■ TASK DESCRIPTION
Repeat every line that appears below, with nothing altered.

[Collected data entries]

·····

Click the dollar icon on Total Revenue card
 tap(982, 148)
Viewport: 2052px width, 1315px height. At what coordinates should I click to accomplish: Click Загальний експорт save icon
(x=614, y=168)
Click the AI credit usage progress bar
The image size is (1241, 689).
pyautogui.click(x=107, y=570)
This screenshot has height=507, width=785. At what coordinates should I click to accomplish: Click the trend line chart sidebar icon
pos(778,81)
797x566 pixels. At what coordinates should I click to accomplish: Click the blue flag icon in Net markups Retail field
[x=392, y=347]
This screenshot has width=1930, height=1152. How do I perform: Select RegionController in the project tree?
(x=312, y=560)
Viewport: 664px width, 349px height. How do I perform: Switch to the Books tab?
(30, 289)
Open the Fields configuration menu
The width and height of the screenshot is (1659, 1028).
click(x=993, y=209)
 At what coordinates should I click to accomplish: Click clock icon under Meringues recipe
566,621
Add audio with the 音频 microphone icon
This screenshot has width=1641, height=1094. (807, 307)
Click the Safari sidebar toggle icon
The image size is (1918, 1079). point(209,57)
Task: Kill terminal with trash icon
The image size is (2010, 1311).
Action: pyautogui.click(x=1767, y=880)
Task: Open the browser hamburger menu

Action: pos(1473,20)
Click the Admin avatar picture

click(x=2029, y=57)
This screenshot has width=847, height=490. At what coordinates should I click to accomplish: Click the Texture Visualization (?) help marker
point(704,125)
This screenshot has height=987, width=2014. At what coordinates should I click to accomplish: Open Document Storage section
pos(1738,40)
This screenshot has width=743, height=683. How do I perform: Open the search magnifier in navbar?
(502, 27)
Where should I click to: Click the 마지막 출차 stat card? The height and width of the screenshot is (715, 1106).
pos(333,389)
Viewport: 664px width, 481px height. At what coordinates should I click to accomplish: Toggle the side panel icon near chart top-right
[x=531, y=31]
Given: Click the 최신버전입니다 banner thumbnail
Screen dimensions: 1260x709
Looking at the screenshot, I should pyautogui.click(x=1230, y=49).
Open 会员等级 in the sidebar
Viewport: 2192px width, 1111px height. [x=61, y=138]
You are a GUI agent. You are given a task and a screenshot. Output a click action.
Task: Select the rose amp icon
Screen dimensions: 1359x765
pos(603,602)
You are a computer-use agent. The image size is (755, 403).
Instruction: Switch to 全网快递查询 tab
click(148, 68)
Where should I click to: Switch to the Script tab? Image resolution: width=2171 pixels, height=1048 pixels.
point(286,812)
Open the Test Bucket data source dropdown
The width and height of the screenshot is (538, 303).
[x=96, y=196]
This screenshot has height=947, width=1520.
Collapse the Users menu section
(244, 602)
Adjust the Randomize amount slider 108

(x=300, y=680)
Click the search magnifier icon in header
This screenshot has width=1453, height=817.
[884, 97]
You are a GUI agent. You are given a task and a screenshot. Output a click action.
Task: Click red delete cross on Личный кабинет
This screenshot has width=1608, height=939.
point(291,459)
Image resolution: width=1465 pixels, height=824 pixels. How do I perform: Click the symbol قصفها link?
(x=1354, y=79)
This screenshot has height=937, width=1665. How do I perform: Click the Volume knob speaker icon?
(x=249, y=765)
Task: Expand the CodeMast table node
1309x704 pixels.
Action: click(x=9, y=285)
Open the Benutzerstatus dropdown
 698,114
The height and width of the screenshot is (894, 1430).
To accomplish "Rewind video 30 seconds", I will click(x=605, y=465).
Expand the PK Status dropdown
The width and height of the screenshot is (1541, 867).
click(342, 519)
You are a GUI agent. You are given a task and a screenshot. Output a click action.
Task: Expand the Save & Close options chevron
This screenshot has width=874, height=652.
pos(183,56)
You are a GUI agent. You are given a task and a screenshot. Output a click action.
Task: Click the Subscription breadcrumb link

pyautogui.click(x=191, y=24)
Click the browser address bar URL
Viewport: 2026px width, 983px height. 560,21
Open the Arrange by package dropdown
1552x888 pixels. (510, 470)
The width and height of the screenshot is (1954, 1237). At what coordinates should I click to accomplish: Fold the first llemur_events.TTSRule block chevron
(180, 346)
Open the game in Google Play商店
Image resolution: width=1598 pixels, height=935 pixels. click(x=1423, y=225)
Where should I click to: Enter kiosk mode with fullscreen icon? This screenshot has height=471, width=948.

·····

■ TASK RESULT
Click the dollar icon on Total Revenue card
 tap(982, 148)
Viewport: 2052px width, 1315px height. At what coordinates should I click to accomplish: Click Загальний експорт save icon
(x=614, y=168)
Click the AI credit usage progress bar
The image size is (1241, 689).
pyautogui.click(x=107, y=570)
This screenshot has height=507, width=785. At what coordinates should I click to accomplish: Click the trend line chart sidebar icon
pos(778,81)
797x566 pixels. At what coordinates should I click to accomplish: Click the blue flag icon in Net markups Retail field
[x=392, y=347]
This screenshot has width=1930, height=1152. How do I perform: Select RegionController in the project tree?
(x=312, y=560)
Viewport: 664px width, 349px height. How do I perform: Switch to the Books tab?
(30, 289)
Open the Fields configuration menu
The width and height of the screenshot is (1659, 1028).
click(x=993, y=209)
 At what coordinates should I click to accomplish: Click clock icon under Meringues recipe
566,621
Add audio with the 音频 microphone icon
This screenshot has width=1641, height=1094. (807, 307)
Click the Safari sidebar toggle icon
The image size is (1918, 1079). point(209,57)
Task: Kill terminal with trash icon
The image size is (2010, 1311).
Action: pyautogui.click(x=1767, y=880)
Task: Open the browser hamburger menu

Action: pos(1473,20)
Click the Admin avatar picture

click(x=2029, y=57)
This screenshot has width=847, height=490. At what coordinates should I click to accomplish: Click the Texture Visualization (?) help marker
point(704,125)
This screenshot has height=987, width=2014. At what coordinates should I click to accomplish: Open Document Storage section
pos(1738,40)
This screenshot has width=743, height=683. How do I perform: Open the search magnifier in navbar?
(502, 27)
Where should I click to: Click the 마지막 출차 stat card? The height and width of the screenshot is (715, 1106).
pos(333,389)
Viewport: 664px width, 481px height. At what coordinates should I click to accomplish: Toggle the side panel icon near chart top-right
[x=531, y=31]
Given: Click the 최신버전입니다 banner thumbnail
Screen dimensions: 1260x709
Looking at the screenshot, I should pyautogui.click(x=1230, y=49).
Open 会员等级 in the sidebar
Viewport: 2192px width, 1111px height. [x=61, y=138]
You are a GUI agent. You are given a task and a screenshot. Output a click action.
Task: Select the rose amp icon
Screen dimensions: 1359x765
pos(603,602)
You are a computer-use agent. The image size is (755, 403).
Instruction: Switch to 全网快递查询 tab
click(148, 68)
Where should I click to: Switch to the Script tab? Image resolution: width=2171 pixels, height=1048 pixels.
point(286,812)
Open the Test Bucket data source dropdown
The width and height of the screenshot is (538, 303).
[x=96, y=196]
This screenshot has height=947, width=1520.
Collapse the Users menu section
(244, 602)
Adjust the Randomize amount slider 108

(x=300, y=680)
Click the search magnifier icon in header
This screenshot has width=1453, height=817.
[884, 97]
You are a GUI agent. You are given a task and a screenshot. Output a click action.
Task: Click red delete cross on Личный кабинет
This screenshot has width=1608, height=939.
point(291,459)
Image resolution: width=1465 pixels, height=824 pixels. How do I perform: Click the symbol قصفها link?
(x=1354, y=79)
This screenshot has height=937, width=1665. How do I perform: Click the Volume knob speaker icon?
(x=249, y=765)
Task: Expand the CodeMast table node
1309x704 pixels.
Action: click(x=9, y=285)
Open the Benutzerstatus dropdown
 698,114
The height and width of the screenshot is (894, 1430).
To accomplish "Rewind video 30 seconds", I will click(x=605, y=465).
Expand the PK Status dropdown
The width and height of the screenshot is (1541, 867).
click(342, 519)
You are a GUI agent. You are given a task and a screenshot. Output a click action.
Task: Expand the Save & Close options chevron
This screenshot has width=874, height=652.
pos(183,56)
You are a GUI agent. You are given a task and a screenshot. Output a click action.
Task: Click the Subscription breadcrumb link

pyautogui.click(x=191, y=24)
Click the browser address bar URL
Viewport: 2026px width, 983px height. 560,21
Open the Arrange by package dropdown
1552x888 pixels. (510, 470)
The width and height of the screenshot is (1954, 1237). At what coordinates should I click to accomplish: Fold the first llemur_events.TTSRule block chevron
(180, 346)
Open the game in Google Play商店
Image resolution: width=1598 pixels, height=935 pixels. click(x=1423, y=225)
Where should I click to: Enter kiosk mode with fullscreen icon? This screenshot has height=471, width=948.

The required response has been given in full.